Your task: The answer must repeat every record exactly, with all pictures omitted.

Listed records:
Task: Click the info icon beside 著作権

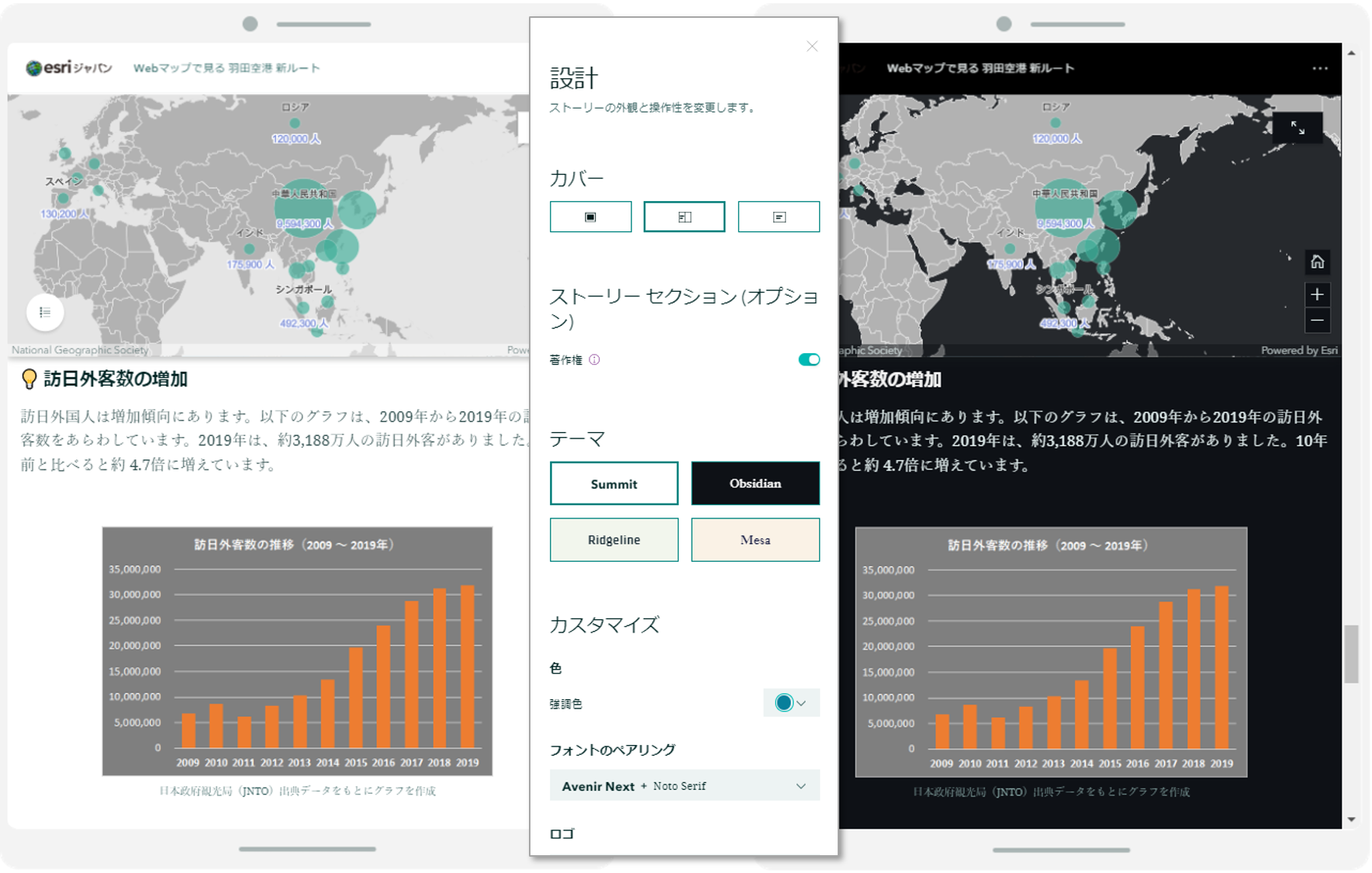Action: tap(594, 359)
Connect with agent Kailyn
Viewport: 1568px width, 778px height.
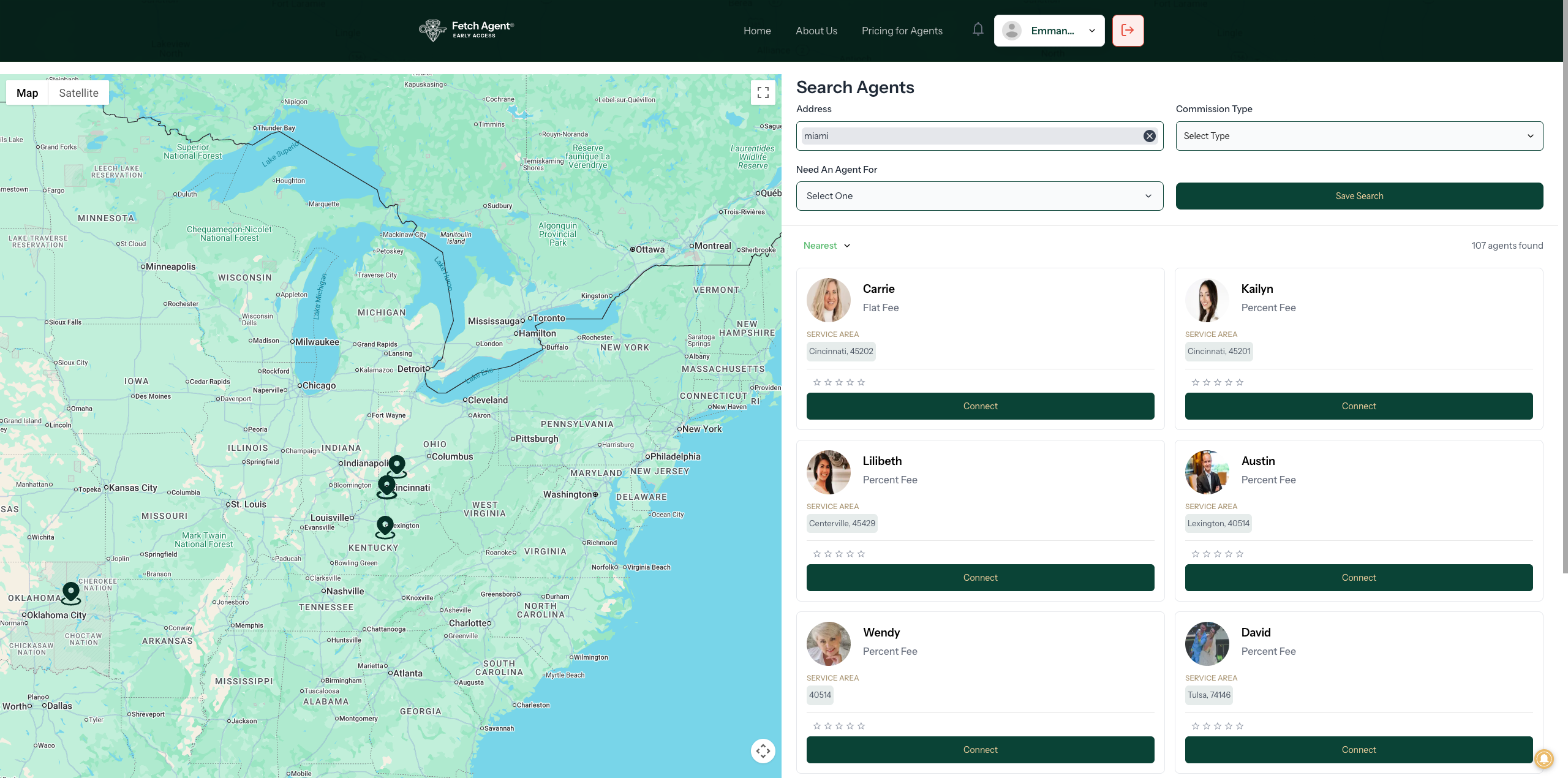coord(1359,406)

Answer box:
Task: Click the info icon beside 著作権

Action: tap(594, 359)
Connect with agent Kailyn
Viewport: 1568px width, 778px height.
coord(1359,406)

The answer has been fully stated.